Our 32 profiles of Women Breaking the Mold in the plastics industry is a record this year for quantity, and the quality of the submissions was fantastic, too.
We've been averaging about 20 profiles a year for the past six years, and this year we blew past that number.
Jordan Vitick, our special projects editor, shares the stories on Pages 9-19 of this week's issue, and we'll be running extended versions of the profiles on PlasticsNews.com.
Thanks to everyone who shared their story or nominated a deserving candidate. We have a wide variety of talented, accomplished professionals again this year, in a range of roles.
One of the things that always stands out is when someone shares their story about how they pioneered the way for other women in their organization, or even in their field.

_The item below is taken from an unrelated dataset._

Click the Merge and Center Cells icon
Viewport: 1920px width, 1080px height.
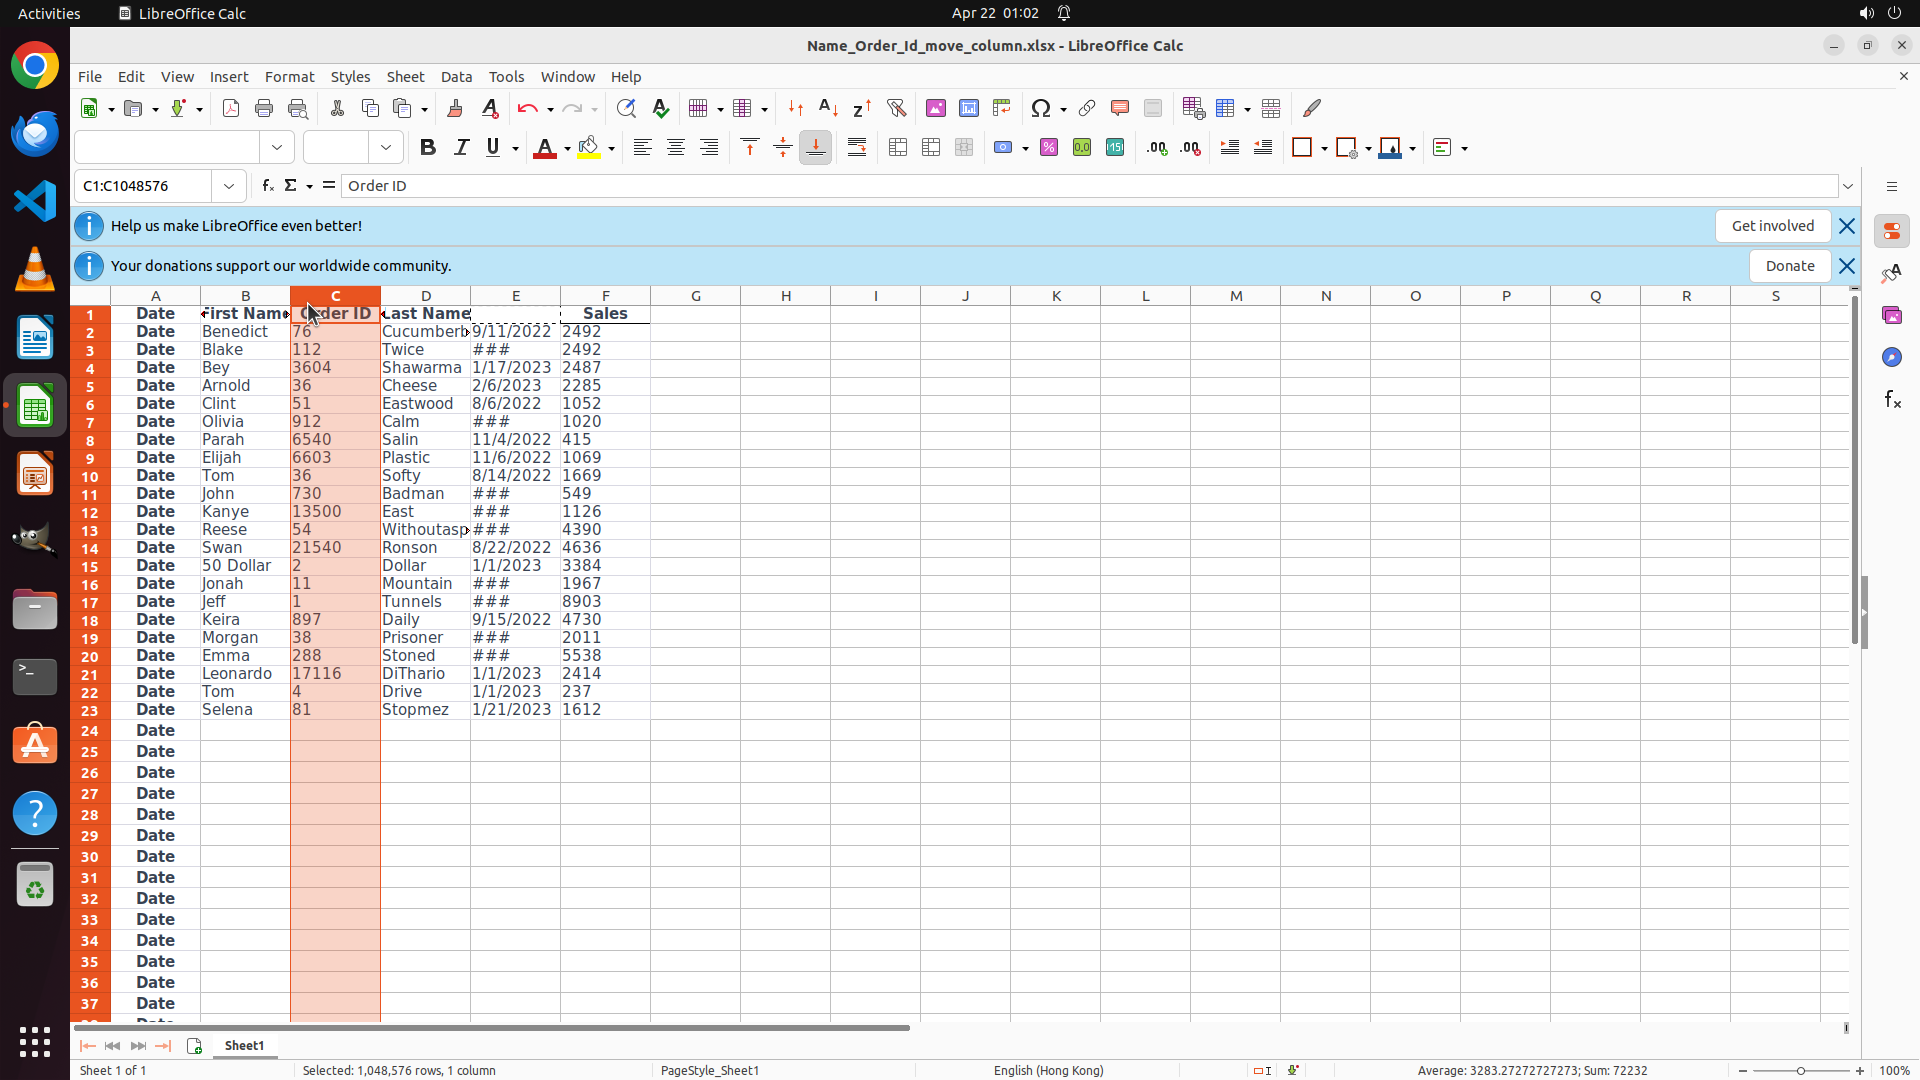tap(898, 148)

Karen Bouchard, a laboratory quality manager at Chroma Color Corp., said when she started working in 1984, there were only men in the lab.

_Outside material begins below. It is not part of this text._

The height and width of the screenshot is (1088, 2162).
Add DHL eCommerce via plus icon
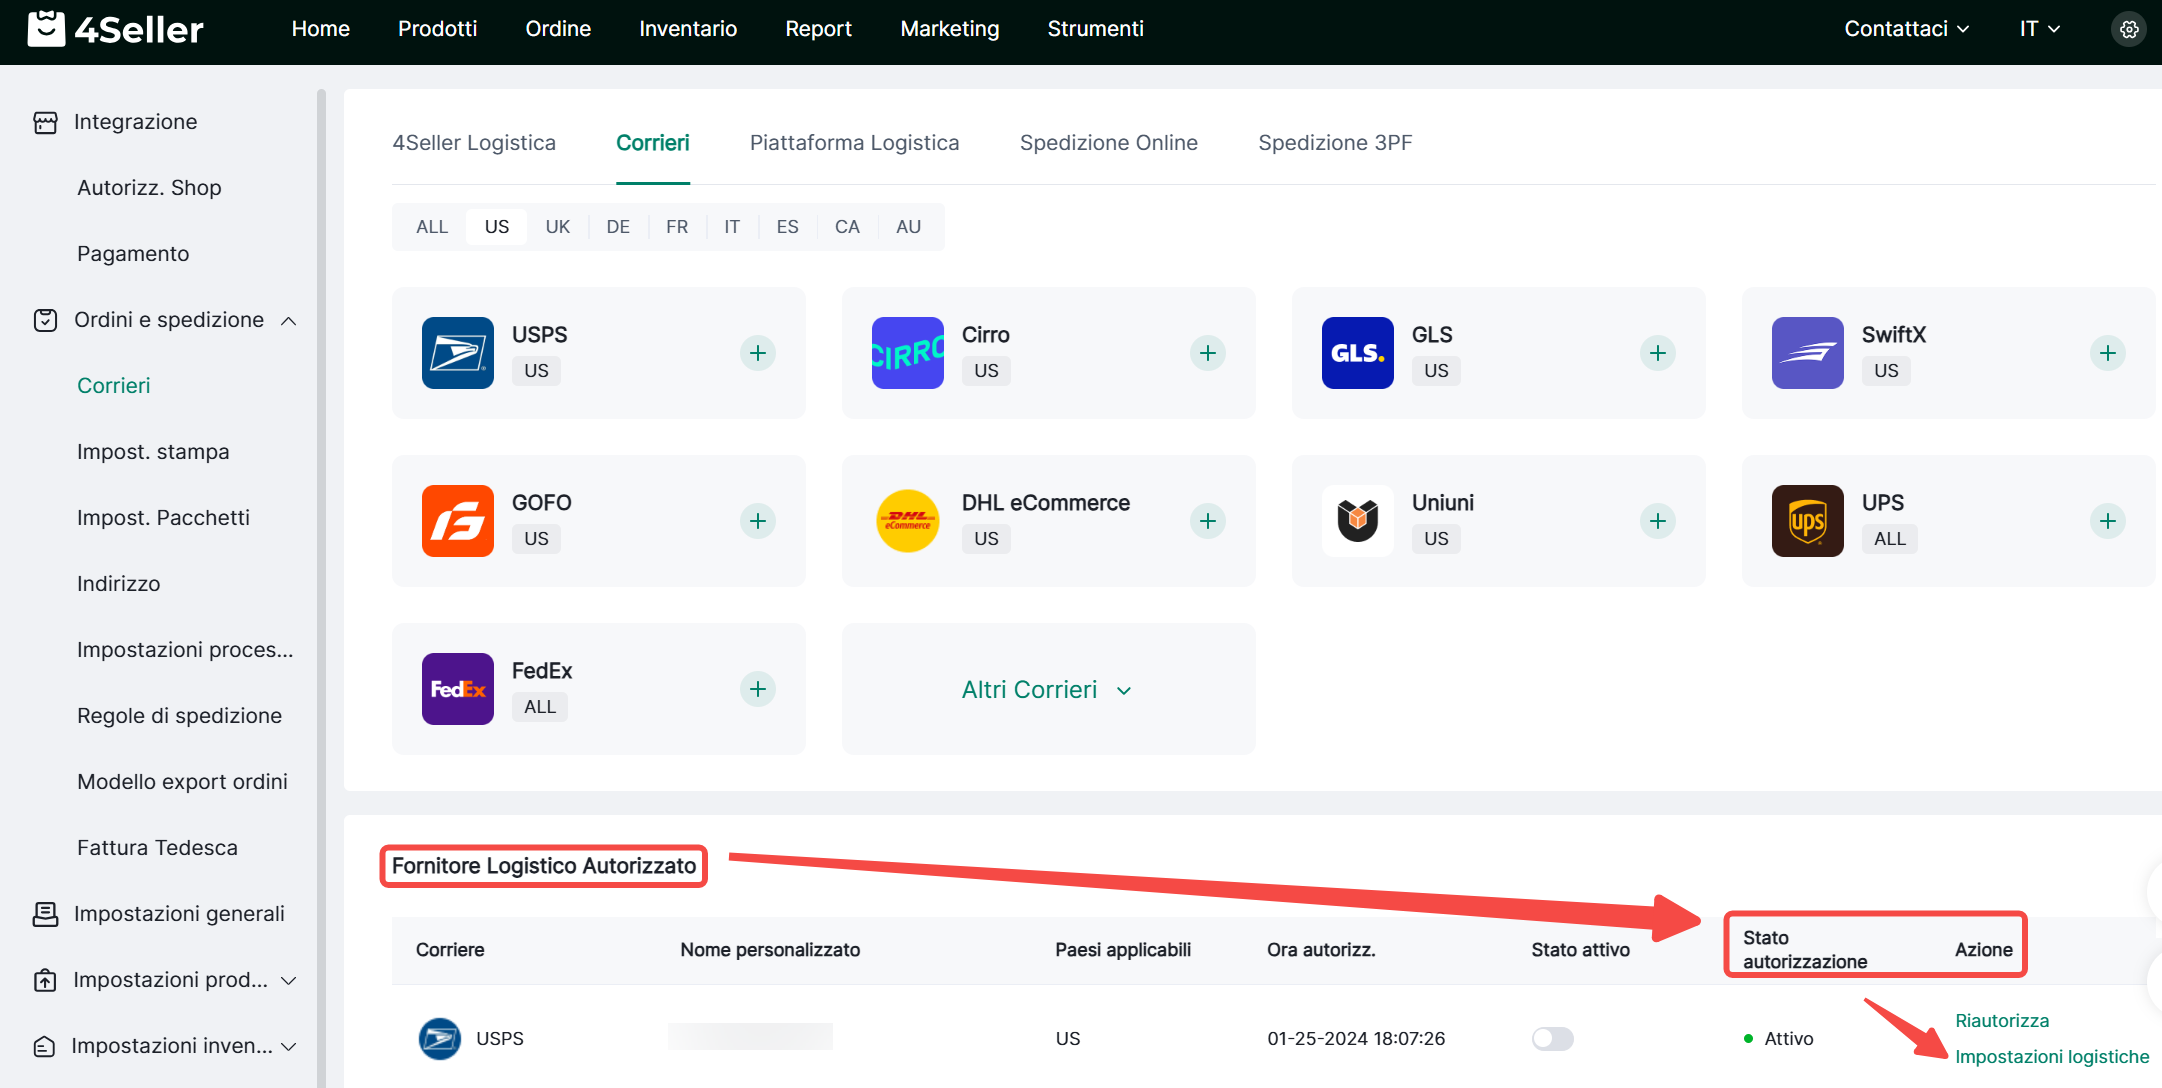[x=1208, y=521]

"I was the first women hired as quality control tech, first-ever promoted to a lead color matcher role, and then first as a color lab manager," Bouchard said. "Today it is exiting to look around and see other women in our organization and our customers."

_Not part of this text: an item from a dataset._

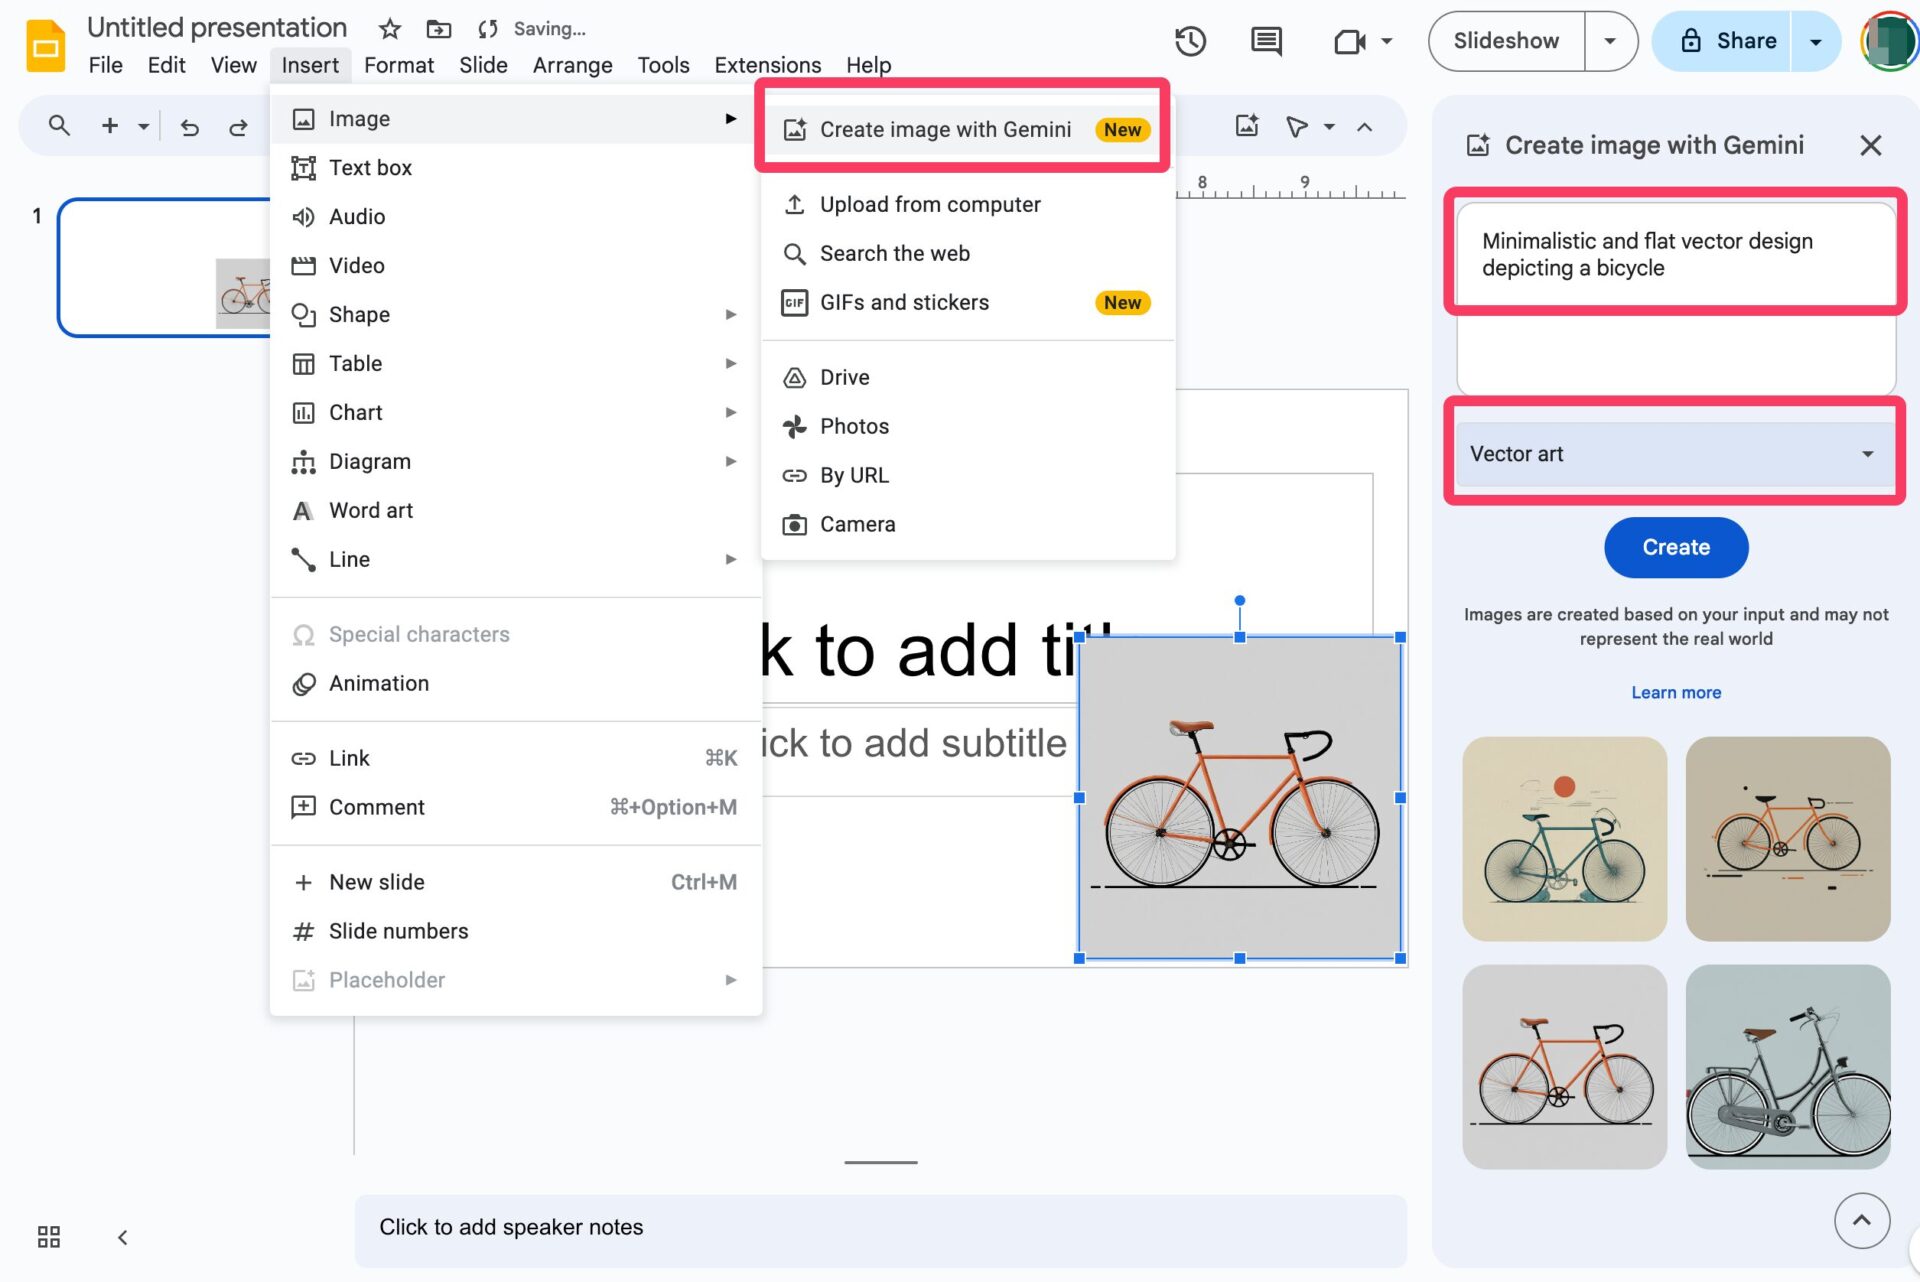Click the undo arrow in toolbar
Viewport: 1920px width, 1282px height.
pyautogui.click(x=189, y=127)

Monica Christler, director of sales at M. Holland Co., said there were few women in commercial roles when she started in plastics in 1991.
"Our data suggests that less than 20 percent of commercial roles are currently held by women in the distribution space," Christler said. "I challenge myself to change that number through mentorship and empowerment of the women I know can be successful in this field."
We're finally featuring Tamsin Ettefagh in our class of 2020, she's a leader and a pioneer in the plastics recycling sector.
"As a young woman entering this industry with a degree in polymers or engineering … learning and getting to where I am now was definitely a nontraditional mold-breaking achievement," Ettefagh said.
It's rewarding to recognize this new class of women who are succeeding in the predominantly male-dominated plastics industry. Their careers are proof that companies that are starved for talent need to make sure that they're considering women for important roles. That includes jobs in engineering, manufacturing and management.
If you know a woman who we should profile, don't worry: We plan to recognized another group of Women Breaking the Mold in 2021.